“Dış Güçler ” Safsatası …

Getting your Trinity Audio player ready...

Bu ülkede son yılların en çok kullanılan, halkı emperyalist politikaların, soygunun, yağmanın egemen olduğu bir ihanetin arkasında tutabilmek için öne sürülen kavramı oldu: “Dış Güçler”.

Hayat neden pahalanıyor? “Dış güçler!” Ekonomi neden kötü durumda? “Dış güçler!”

Şapkama anlat sen onu… Azıcık aklı başında olanları, bu ülkenin tarihini azıcık bilenleri değil, kargaları bile güldürür bu safsata…

Bizler, ta ülkenin işgal edildiği mütareke yıllarında İngiliz ajanı Rahip Frew’un kurduğu İngiliz Muhipleri Cemiyeti’ne kimlerin üye olduğunu çok iyi anımsıyoruz. Padişah Vahdettin’den Sait Molla’ya, Dâhiliye Nazırı Ali Kemal’e, sıraya girmişlerdi… Bugün de o İngilizlerin önünde takla atanları, hatta secde edenleri savunuyor bütün başarısızlıklarını “Dış Güçler”e bağlayanlar…

Biz çok iyi anımsıyoruz… 1969 yılında İstanbul Boğazı’na giren Amerikan 6. Filosuna karşı secde ederek namaz kılanları, sonra da 6. Filo’yu protesto edenlere “din elden gidiyor” diyerek satırlarla, sopalarla, bıçaklarla saldıranları; devrimci gençlerimizin, emekçi işçilerimizin kanlarını dökenleri, o “Kanlı Pazar”ı çok iyi anımsıyoruz. O saldırıların başındakiler meclis başkanlıklarına kadar yükseldiler bu ülkede “Dış Güçler” diye diye…

Bu bilgisayar denen gereç gerçekten de çok işe yarıyor… Günü gününe eline geçen belgeleri kayıt altına alabiliyorsun. Zamanın birinde Prof. Dr. Tolga Yarman’ın Dış İşleri Bakanlığı’na yazdığı (sanki kendi ülkesinin dış işlerine bakan bir bakanlık sanmış olmalı!) yazdığı, ABD’nin Türkiye Büyükelçisi’nin ülkemiz içişlerine yönelik müdahalesinden söz eden ve bir biçimde internet ortamında benim de elime geçen bir mektubu kayıt altına almışım. Sevgili hocamız, Fulbright Bursiyerleri Derneği’nin bir çağrısına uyarak 24 Mart 2010 tarihinde Boğaziçi Üniversitesi Rektörlük Salonu’nda yapılan bir toplantıya katılmış. Toplantının olgunluk adımında ABD Büyükelçisi James F. Jeffry toplantıya katılanlara tanıtılmış ve söz ona verilmiş

“Başbakan’ı ve Cumhurbaşkanı’nı övdü. Söz BOP’a gelince, Osmanlı İmparatorluğu’nu övdü!.. Hükümet’le harika bir ilişki sürdürdüklerini belirtti. Sonra  ‘Biz, ülkelerin iç işlerine karışmayız!’, demesine karşın, sözü, Türkiye’nin demokratikleşmesine ve Anayasa değişikliğine getirdi. Bunun gerekliliğini vurguladı ve referandum için, bizlerden destek beklediğini, açık bir dille ortaya koydu…”

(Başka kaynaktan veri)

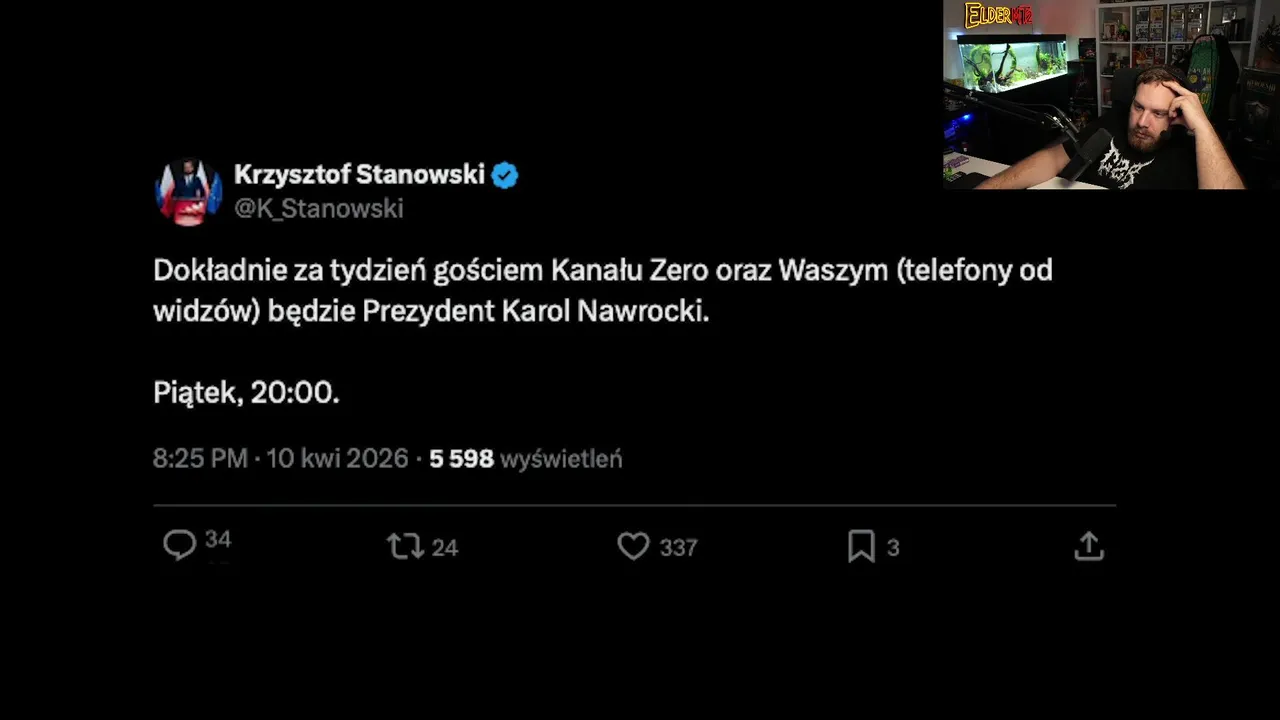This screenshot has height=720, width=1280.
Task: Click the 337 likes count
Action: pos(678,547)
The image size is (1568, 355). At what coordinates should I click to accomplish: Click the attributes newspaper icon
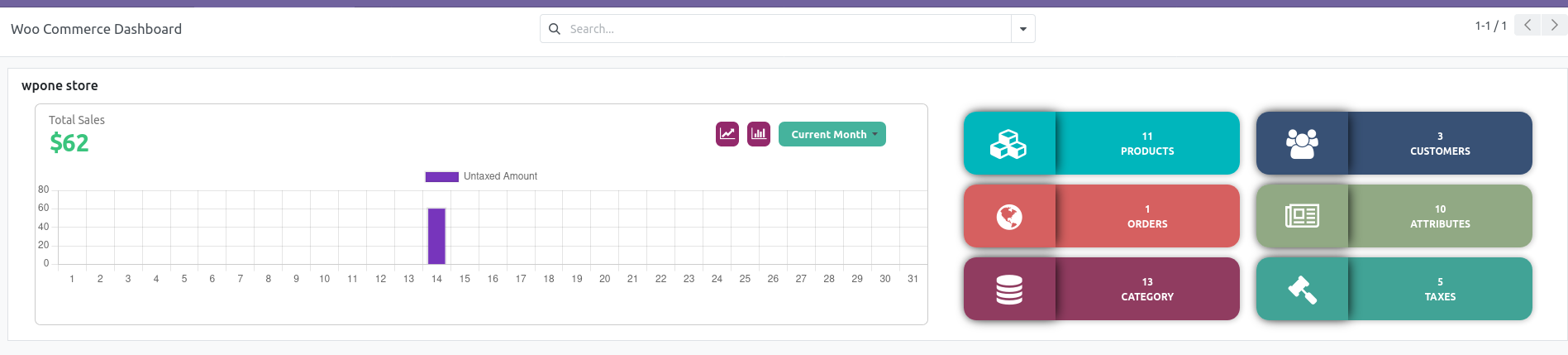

ABD Büyükelçisinin hocalardan destek istediği Referandum 12 Eylül 2010 tarihinde yapılan FETÖ’nün başındaki emekli vaizin ölüleri bile oy vermeye çağırdığı, Türkiye’de yasama, yürütme ve yargı erklerinin tümünü birden tek ele toplayan referandumdur.

“Kalakaldık. Ama dediğim gibi, konuşmanın buralara kadar gelebileceği, epey bir belli olmuştu. Büyükelçi, birkaç soru alabileceğini söyledi. Prof. Suna Kili söz aldı. Yer yer göz yaşlarını tutamayarak, ‘Bizi, Araplar’a itiyorsunuz, bu, Cumhuriyet’in kuruluş felsefesine aykırıdır, biz laik ve çağdaş bir ülkeyiz, bunu yapamazsınız’, dedi.”

Mektup böyle devam ediyor…

Kimmiş bakalım bu “Dış Güçler”?… Söyleyin bakalım… Yirmi bir yıldır, hatta, öncesinde de, bu ülkenin tarımını baltalayan, yeraltı ve yerüstü zenginliklerini yağmalayan, bu ülkeyi Orta Doğu batağındaki kardeş kavgalarına sürükleyen, Afganistan’da insanlık dışı bir rejimin oluşmasına yol açan bu “Dış Güçler”in kim olduğunu ve kimden yana olduğunu anlayabildiniz mi?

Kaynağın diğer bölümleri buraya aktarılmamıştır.